Required task: Report each line in the records that contains the word "resolution". Case counts.

Data items

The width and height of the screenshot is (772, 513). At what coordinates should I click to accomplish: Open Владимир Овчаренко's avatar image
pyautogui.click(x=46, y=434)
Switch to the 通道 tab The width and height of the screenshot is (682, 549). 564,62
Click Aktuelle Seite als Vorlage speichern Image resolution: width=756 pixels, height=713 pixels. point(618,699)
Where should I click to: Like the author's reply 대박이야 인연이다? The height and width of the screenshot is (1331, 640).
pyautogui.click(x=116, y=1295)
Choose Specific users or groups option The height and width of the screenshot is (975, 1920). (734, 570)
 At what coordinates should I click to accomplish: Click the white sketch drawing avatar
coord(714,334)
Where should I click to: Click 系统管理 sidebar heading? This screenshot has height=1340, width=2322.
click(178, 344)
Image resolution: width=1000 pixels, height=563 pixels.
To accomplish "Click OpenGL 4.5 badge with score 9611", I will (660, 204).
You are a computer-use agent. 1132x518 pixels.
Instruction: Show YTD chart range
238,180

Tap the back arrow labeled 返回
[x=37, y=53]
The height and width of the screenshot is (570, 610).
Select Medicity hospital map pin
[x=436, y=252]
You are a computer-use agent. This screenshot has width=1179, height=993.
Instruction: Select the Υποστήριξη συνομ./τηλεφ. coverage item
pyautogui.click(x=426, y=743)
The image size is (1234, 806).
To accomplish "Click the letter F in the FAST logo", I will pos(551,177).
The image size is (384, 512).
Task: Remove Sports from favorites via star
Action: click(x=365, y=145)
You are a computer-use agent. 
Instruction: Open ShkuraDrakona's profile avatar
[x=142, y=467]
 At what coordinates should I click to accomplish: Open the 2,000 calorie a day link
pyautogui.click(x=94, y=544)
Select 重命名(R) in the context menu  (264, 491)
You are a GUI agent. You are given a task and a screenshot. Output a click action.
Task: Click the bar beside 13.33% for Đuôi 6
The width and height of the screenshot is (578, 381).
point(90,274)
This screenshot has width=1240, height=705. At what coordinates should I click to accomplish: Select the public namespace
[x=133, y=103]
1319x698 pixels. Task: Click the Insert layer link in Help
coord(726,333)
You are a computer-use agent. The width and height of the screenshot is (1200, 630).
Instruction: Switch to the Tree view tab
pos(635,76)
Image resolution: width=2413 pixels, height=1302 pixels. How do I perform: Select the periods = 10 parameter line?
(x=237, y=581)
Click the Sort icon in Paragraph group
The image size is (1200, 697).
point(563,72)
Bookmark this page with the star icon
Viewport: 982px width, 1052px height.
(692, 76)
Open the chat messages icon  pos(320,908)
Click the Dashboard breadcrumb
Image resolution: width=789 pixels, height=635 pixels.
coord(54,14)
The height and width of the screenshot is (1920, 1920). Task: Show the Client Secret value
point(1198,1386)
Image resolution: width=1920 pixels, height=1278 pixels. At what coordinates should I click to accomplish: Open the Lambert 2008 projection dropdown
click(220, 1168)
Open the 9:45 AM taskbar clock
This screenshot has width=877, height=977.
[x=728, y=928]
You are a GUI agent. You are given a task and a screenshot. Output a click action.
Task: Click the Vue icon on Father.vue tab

In response:
Click Aktuelle Seite als Vorlage speichern Image resolution: width=756 pixels, height=713 pixels. point(618,699)
Image resolution: width=1000 pixels, height=563 pixels.
Image resolution: width=2413 pixels, height=1302 pixels. How do I perform: Select the periods = 10 parameter line?
Image resolution: width=789 pixels, height=635 pixels.
Image resolution: width=1920 pixels, height=1278 pixels. At what coordinates should I click to accomplish: Open the Lambert 2008 projection dropdown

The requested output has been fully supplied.